Maxi inchiesta su Girgenti Acque, diversi prosciolti. C’è anche anche l’ex prefetto Diomede

La Corte di appello di Palermo ha rigettato il ricorso della Procura di Agrigento che aveva impugnato la sentenza con la quale la Gup Micaela Raimondo aveva disposto il non luogo a procedere nei confronti di alcuni degli imputati coinvolti nella maxi inchiesta su Girgenti Acque 

AGRIGENTO- Niente più processo per alcuni degli imputati “eccellenti” della maxi inchiesta su Girgenti Acque. Prosciolti l’ex Prefetto di Agrigento Nicola Diomede (che era stato rimosso all’indomani delle indagini), l’ex presidente dell’Assemblea Regionale Siciliana, Gianfranco Miccichè, l’ex deputato nazionale Francesco Scoma e l’ex presidente della provincia di Agrigento, Eugenio D’Orsi. Diomede è stato prosciolto dall’accusa di concorso esterno in associazione a delinquere. Gli inquirenti gli contestavano di aver “salvato” l’azienda idrica di Campione da una interdittiva antimafia. Miccichè e Scoma – anche loro prosciolti – erano accusati di finanziamento illecito ai partiti per aver ricevuto rimborsi di viaggi e spese. All’ex presidente D’Orsi, invece, veniva contestato il reato di corruzione poiché – secondo la tesi dei pm – avrebbe “ritoccato” le tariffe idriche in cambio dell’assunzione a Girgenti Acque del figlio. Tutti, dunque, escono definitivamente dal processo. La corte d’Appello ha inoltre confermato la sentenza di non luogo a procedere, relative a singole contestazioni, che riguardano: Marco Campione (tre ipotesi di corruzione), Giandomenico Ponzo, Giuseppe Giuffrida, Francesco Barrovecchio. Calogero Sala, Calogero Patti, Salvatore Vita (per l’ipotesi di delitto colposo contro la salute pubblica in concorso) e Salvatore Ajola (ipotesi di corruzione), Claudio Lusa (ipotesi di concorso esterno), Francesco Paolo Lupo (ipotesi corruzione). Alcuni di loro (Campione, Giuffrida, Barrovecchio, Lusa, Ponzo, Sala, Patti) sono già stati rinviati a giudizio (23 in tutto gli imputati) per altri reati e sono attualmente a processo.

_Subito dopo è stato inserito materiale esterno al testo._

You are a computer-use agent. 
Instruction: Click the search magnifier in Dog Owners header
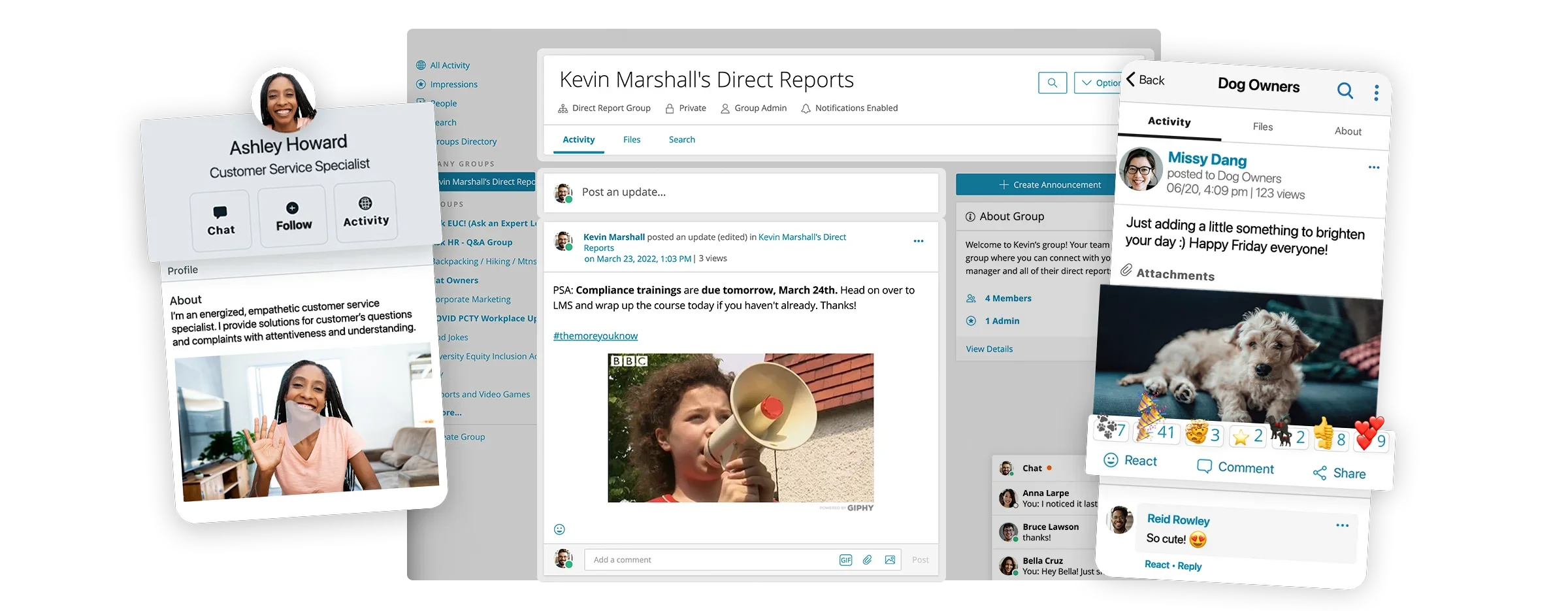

L’inchiesta Waterloo ipotizza una potente azione di lobbying e la creazione di un vasto sistema di corruttele volto ad eludere i controlli degli enti preposti e che avrebbe permesso di operare in regime di monopolio con relativi guadagni e conseguenze importanti anche sull’ambiente dovuta ad una presunta omissione dell’attività di depurazione delle acque. Le accuse, a vario titolo, sono associazione a delinquere finalizzata alla commissione di delitti contro la Pubblica Amministrazione, corruzione, frode in pubbliche forniture, furto, ricettazione, reati tributari, societari e in materia ambientale.